— begin Extracted entries —
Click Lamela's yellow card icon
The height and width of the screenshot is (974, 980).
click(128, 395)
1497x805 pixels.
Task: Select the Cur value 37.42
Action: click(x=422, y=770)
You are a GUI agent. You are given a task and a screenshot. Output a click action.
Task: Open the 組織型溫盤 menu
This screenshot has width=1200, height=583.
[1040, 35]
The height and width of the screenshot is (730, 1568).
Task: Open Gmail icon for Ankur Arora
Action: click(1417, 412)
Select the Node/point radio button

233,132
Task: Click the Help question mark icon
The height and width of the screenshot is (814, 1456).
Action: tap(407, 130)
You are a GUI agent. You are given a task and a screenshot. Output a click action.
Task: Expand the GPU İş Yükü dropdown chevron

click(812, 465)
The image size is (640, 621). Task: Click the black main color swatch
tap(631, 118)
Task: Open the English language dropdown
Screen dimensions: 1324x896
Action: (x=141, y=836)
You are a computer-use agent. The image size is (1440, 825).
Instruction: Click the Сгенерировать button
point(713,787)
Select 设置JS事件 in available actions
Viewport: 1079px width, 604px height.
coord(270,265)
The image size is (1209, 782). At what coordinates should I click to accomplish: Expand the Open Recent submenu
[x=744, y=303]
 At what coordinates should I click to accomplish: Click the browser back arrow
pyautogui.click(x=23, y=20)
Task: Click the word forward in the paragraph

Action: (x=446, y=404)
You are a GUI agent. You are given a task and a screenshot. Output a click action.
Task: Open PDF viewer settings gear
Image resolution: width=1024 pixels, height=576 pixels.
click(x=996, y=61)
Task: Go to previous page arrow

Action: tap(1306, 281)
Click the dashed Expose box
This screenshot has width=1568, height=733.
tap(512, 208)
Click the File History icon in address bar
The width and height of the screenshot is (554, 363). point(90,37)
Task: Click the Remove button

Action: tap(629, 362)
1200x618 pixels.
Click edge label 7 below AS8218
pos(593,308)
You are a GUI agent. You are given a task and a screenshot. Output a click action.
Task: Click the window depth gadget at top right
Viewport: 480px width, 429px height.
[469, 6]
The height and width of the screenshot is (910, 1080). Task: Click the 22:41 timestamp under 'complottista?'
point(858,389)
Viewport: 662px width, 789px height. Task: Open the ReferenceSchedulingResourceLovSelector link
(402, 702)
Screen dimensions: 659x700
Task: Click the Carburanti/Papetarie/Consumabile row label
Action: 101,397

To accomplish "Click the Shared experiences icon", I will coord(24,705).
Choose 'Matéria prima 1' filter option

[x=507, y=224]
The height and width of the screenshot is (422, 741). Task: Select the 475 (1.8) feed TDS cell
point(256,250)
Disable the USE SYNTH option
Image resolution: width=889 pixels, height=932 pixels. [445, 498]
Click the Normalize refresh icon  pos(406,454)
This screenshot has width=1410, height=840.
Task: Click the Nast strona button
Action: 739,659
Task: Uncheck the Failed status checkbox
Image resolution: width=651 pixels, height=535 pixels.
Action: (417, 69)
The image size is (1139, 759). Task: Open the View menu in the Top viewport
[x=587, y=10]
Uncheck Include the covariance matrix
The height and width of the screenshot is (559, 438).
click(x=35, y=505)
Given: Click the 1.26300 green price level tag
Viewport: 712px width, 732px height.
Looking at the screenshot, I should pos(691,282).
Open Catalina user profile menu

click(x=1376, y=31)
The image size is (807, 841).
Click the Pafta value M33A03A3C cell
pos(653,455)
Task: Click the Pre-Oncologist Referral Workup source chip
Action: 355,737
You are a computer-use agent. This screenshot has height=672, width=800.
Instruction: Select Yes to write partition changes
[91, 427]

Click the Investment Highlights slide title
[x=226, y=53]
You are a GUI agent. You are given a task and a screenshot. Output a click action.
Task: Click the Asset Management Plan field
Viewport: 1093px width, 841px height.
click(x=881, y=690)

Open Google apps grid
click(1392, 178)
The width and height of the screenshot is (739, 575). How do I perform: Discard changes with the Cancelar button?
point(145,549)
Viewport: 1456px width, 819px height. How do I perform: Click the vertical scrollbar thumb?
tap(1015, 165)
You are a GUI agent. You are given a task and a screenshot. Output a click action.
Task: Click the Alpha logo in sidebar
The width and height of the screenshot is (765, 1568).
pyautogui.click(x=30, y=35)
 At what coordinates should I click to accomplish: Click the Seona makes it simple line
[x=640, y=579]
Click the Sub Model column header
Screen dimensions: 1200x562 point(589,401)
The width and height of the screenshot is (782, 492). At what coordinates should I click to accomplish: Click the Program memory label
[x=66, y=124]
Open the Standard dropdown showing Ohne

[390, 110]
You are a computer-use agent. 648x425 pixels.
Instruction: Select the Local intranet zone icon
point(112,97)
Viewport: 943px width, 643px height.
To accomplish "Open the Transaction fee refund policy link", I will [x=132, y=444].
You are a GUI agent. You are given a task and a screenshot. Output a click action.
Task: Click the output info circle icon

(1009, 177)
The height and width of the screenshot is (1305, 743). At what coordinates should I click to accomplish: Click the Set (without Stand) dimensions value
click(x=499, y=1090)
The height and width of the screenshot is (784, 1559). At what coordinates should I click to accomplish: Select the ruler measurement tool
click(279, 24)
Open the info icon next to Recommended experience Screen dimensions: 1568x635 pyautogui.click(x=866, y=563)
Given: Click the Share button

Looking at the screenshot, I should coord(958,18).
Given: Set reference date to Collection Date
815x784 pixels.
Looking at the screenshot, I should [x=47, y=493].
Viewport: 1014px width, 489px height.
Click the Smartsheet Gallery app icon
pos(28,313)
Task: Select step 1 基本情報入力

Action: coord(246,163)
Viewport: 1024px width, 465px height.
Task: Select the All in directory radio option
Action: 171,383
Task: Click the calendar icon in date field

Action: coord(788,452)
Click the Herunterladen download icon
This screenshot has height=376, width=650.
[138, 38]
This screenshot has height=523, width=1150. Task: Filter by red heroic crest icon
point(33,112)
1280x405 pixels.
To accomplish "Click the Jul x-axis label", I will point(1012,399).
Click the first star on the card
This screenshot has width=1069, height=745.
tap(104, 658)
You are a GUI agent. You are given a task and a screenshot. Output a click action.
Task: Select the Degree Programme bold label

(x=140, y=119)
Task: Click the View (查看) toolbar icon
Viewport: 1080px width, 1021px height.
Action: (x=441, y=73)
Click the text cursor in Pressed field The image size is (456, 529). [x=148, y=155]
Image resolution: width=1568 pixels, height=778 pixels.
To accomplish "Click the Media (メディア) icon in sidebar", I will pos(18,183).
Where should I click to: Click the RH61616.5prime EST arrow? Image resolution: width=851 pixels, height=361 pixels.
— end Extracted entries —
* **Problem requirements**:
Can you set down, word for word, the entries above, starting at the line that contains "Given: Click the 1.26300" and stopping after the line that contains "Screen dimensions: 1200x562 point(589,401)"?

* **Answer to this task**:
Given: Click the 1.26300 green price level tag
Viewport: 712px width, 732px height.
Looking at the screenshot, I should pos(691,282).
Open Catalina user profile menu

click(x=1376, y=31)
The image size is (807, 841).
Click the Pafta value M33A03A3C cell
pos(653,455)
Task: Click the Pre-Oncologist Referral Workup source chip
Action: 355,737
You are a computer-use agent. This screenshot has height=672, width=800.
Instruction: Select Yes to write partition changes
[91, 427]

Click the Investment Highlights slide title
[x=226, y=53]
You are a GUI agent. You are given a task and a screenshot. Output a click action.
Task: Click the Asset Management Plan field
Viewport: 1093px width, 841px height.
click(x=881, y=690)

Open Google apps grid
click(1392, 178)
The width and height of the screenshot is (739, 575). How do I perform: Discard changes with the Cancelar button?
point(145,549)
Viewport: 1456px width, 819px height. How do I perform: Click the vertical scrollbar thumb?
tap(1015, 165)
You are a GUI agent. You are given a task and a screenshot. Output a click action.
Task: Click the Alpha logo in sidebar
The width and height of the screenshot is (765, 1568).
pyautogui.click(x=30, y=35)
 At what coordinates should I click to accomplish: Click the Seona makes it simple line
[x=640, y=579]
Click the Sub Model column header
Screen dimensions: 1200x562 point(589,401)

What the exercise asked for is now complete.